93 total views, no views today
Despite the sustained increase in global wealth over the past two decades, inequality persists as per capita wealth declined or stagnated in most low-income countries across various income brackets.
Economic disparity is a global reality. According to United Kingdom-based Oxfam International, the 26 richest people on earth in 2018 had the same net worth as the poorest half of the world’s population, some 3.8 billion.
The issue is prevalent in low-income and emerging economy like Nigeria where less than 8 percent of the populace, the few rich, controls the bulk of the country’s resources.
Economic inequality in Nigeria has reached extreme level despite the country’s abundant human capital that could lift millions out of poverty. Last year, Nigeria ranked 157 out of 157 nations, in Oxfam Reducing Inequality Index, reflecting government’s weak commitment to reduce the gap between the rich and poor.

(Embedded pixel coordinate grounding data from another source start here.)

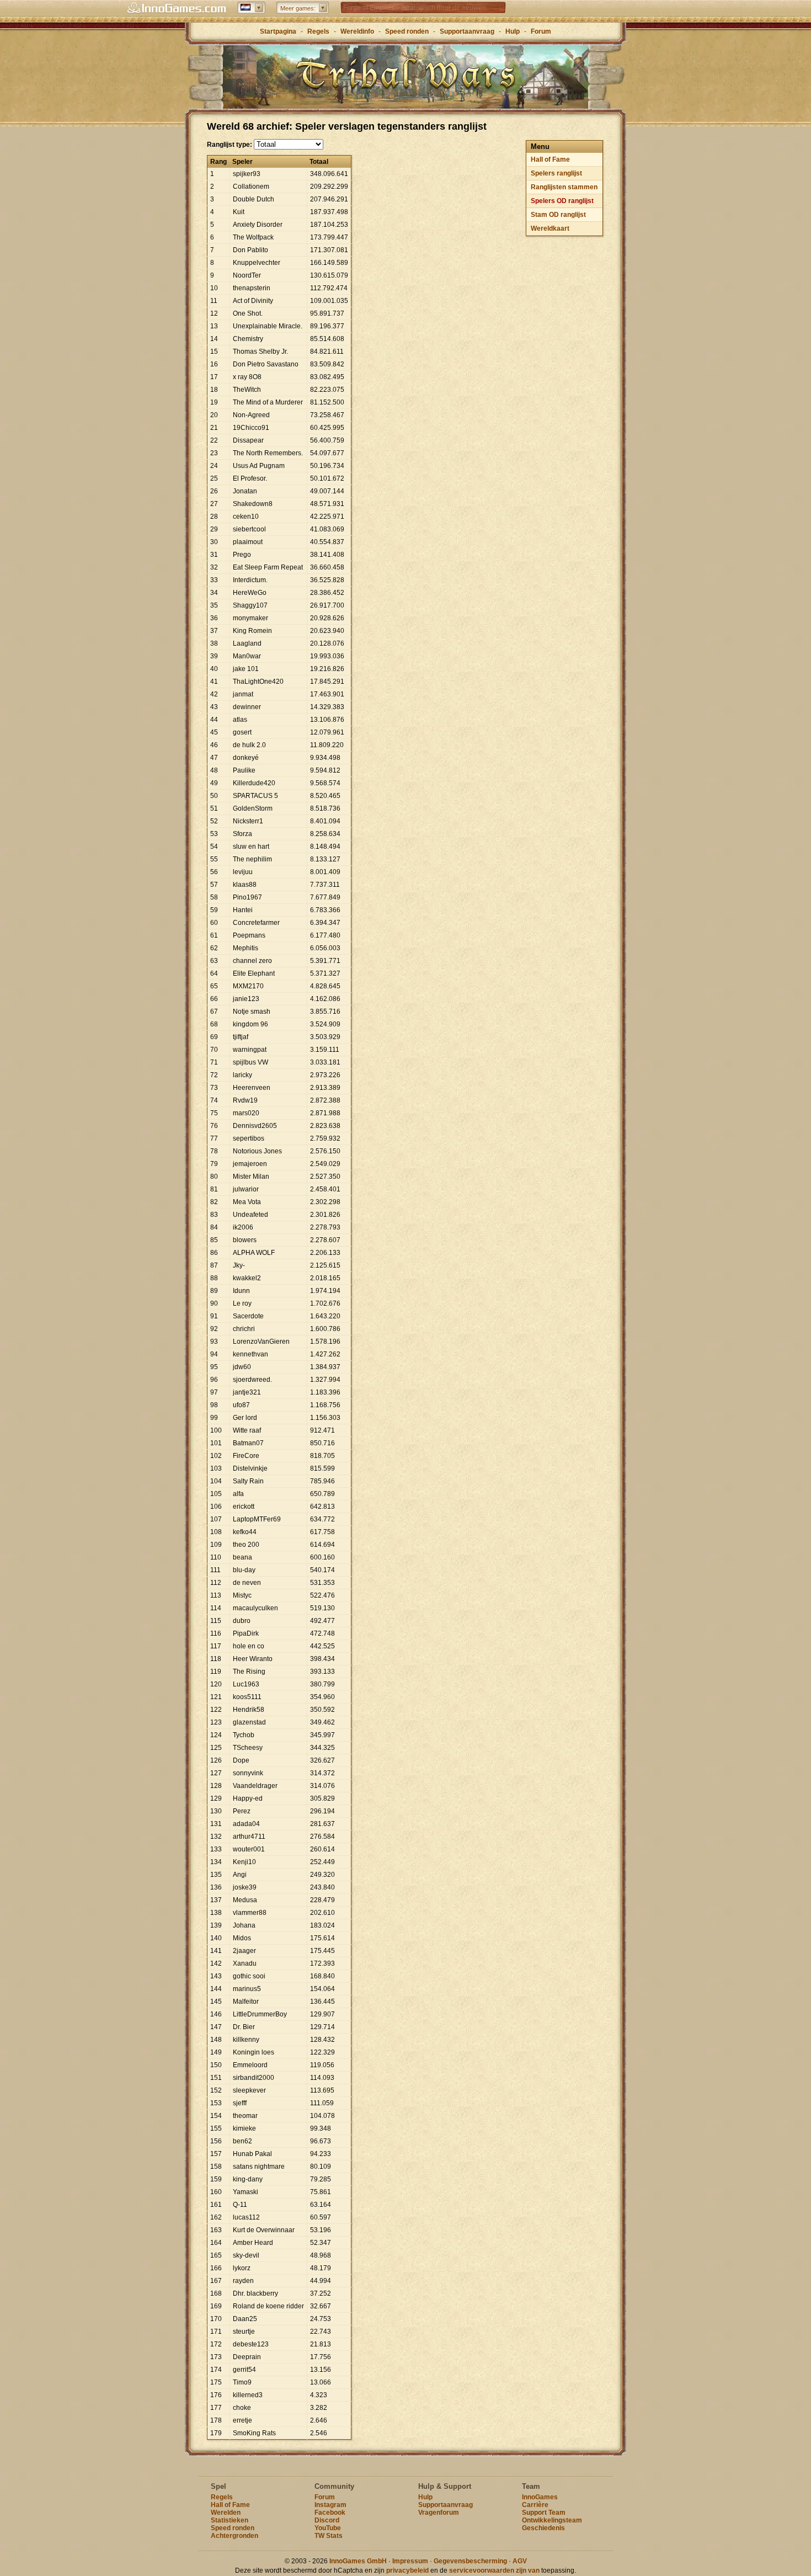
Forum (541, 31)
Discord (326, 2520)
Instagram (330, 2505)
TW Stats (328, 2536)
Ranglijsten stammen (564, 187)
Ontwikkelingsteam (552, 2520)
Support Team (543, 2512)
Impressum (410, 2561)
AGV (520, 2561)
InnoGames (540, 2497)
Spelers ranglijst (556, 173)
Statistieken (229, 2520)
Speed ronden (407, 31)
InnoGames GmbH (358, 2561)
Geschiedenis (543, 2528)
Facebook (329, 2512)
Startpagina (278, 31)
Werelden (226, 2512)
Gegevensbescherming (470, 2561)
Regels (318, 31)
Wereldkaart (550, 228)
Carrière (535, 2505)
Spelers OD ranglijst (562, 201)
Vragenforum (438, 2512)
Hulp (512, 31)
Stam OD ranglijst (558, 215)
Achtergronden (234, 2536)
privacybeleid (407, 2570)
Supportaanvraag (467, 31)
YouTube (327, 2528)
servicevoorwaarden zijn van (494, 2570)
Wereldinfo (357, 31)
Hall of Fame (550, 159)
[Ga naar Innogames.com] (176, 8)
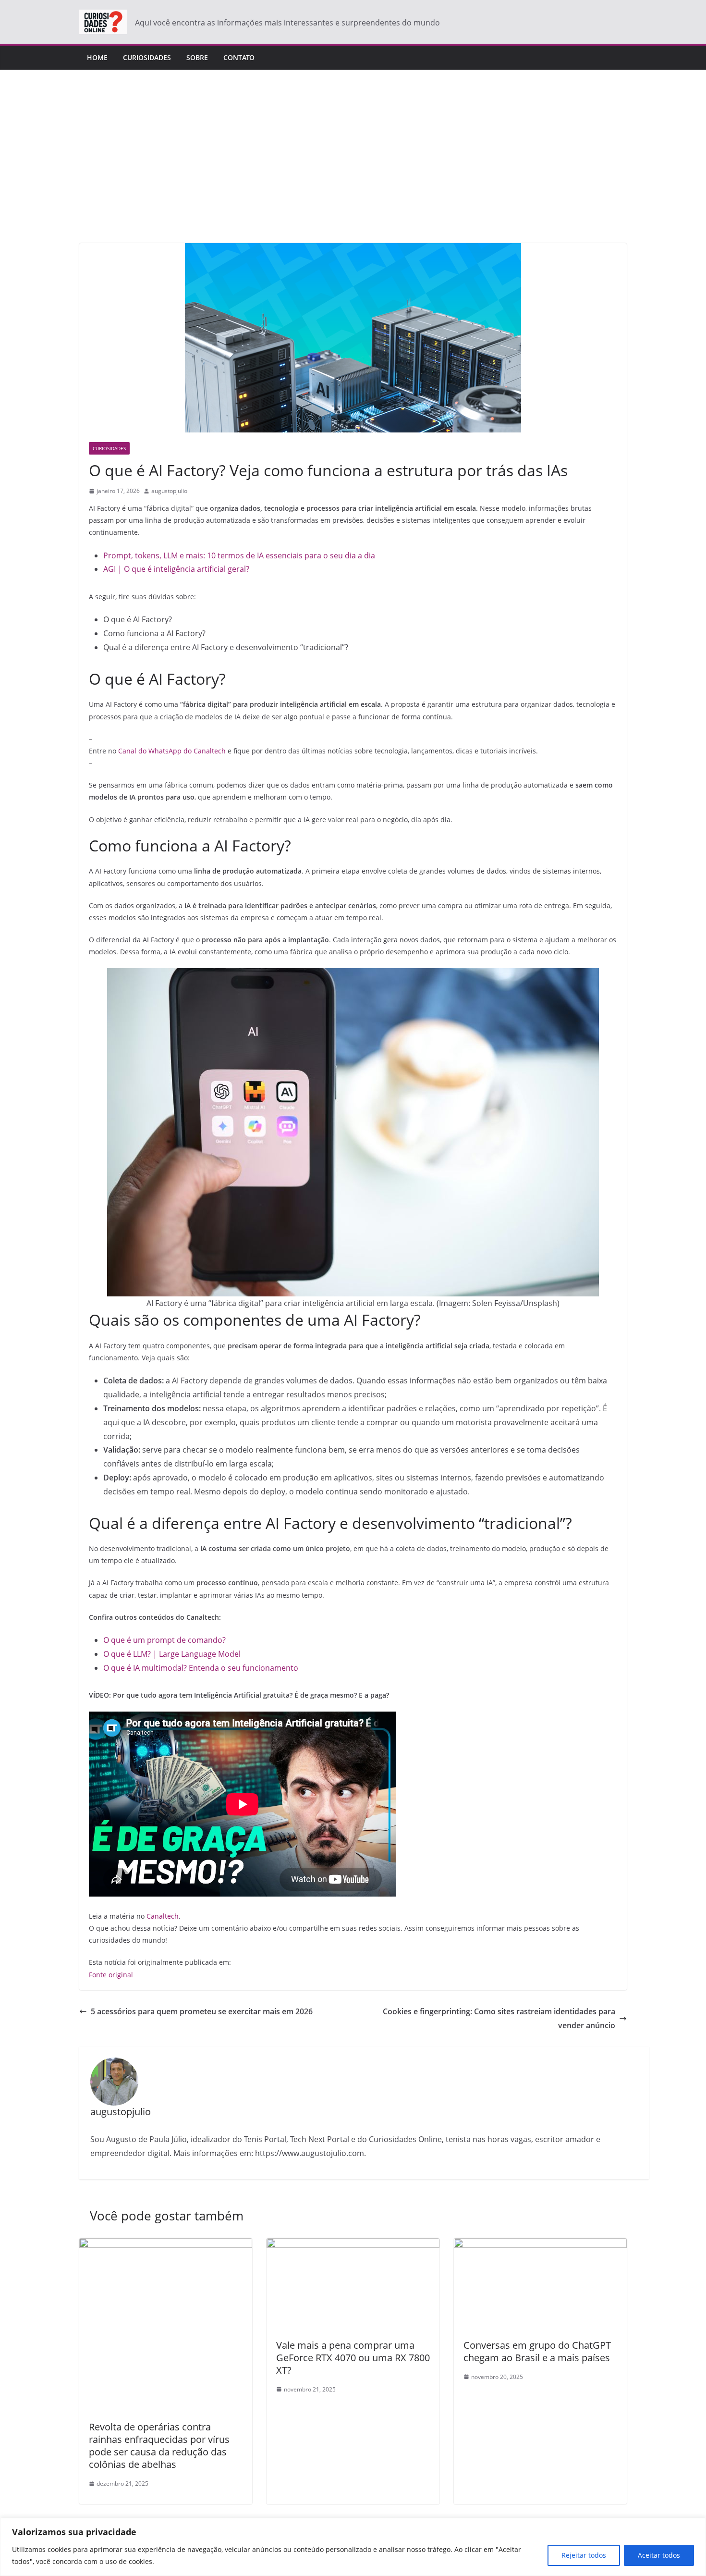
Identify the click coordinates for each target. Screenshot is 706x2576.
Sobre (197, 57)
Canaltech (162, 1916)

The country’s unemployment figure of 23.1 percent is the 10th highest in the world, according to Abuja-based National Bureau of Statistics (NBS). Sadly, youth unemployment rate (15-34 years) of 29.72 percent outpaces the general unemployment figure, an indication that unemployed individuals in Nigeria comprise mostly the youth.
In a bid to ascertain the causes and proffer solutions to high-income inequality and mass unemployment in low-income and emerging economies, the Washington-based International Monetary Fund (IMF) conducted a research across 71 low-income countries and discovered that the solution to inequality lies in youth employment.
“We look at the impact of good and bad economic times on inequality through unemployment, access to finance and government spending. We found that in low-income and emerging market countries, unemployment, especially among young people, is an important driver of inequality,” said analysts at IMF in their policy document.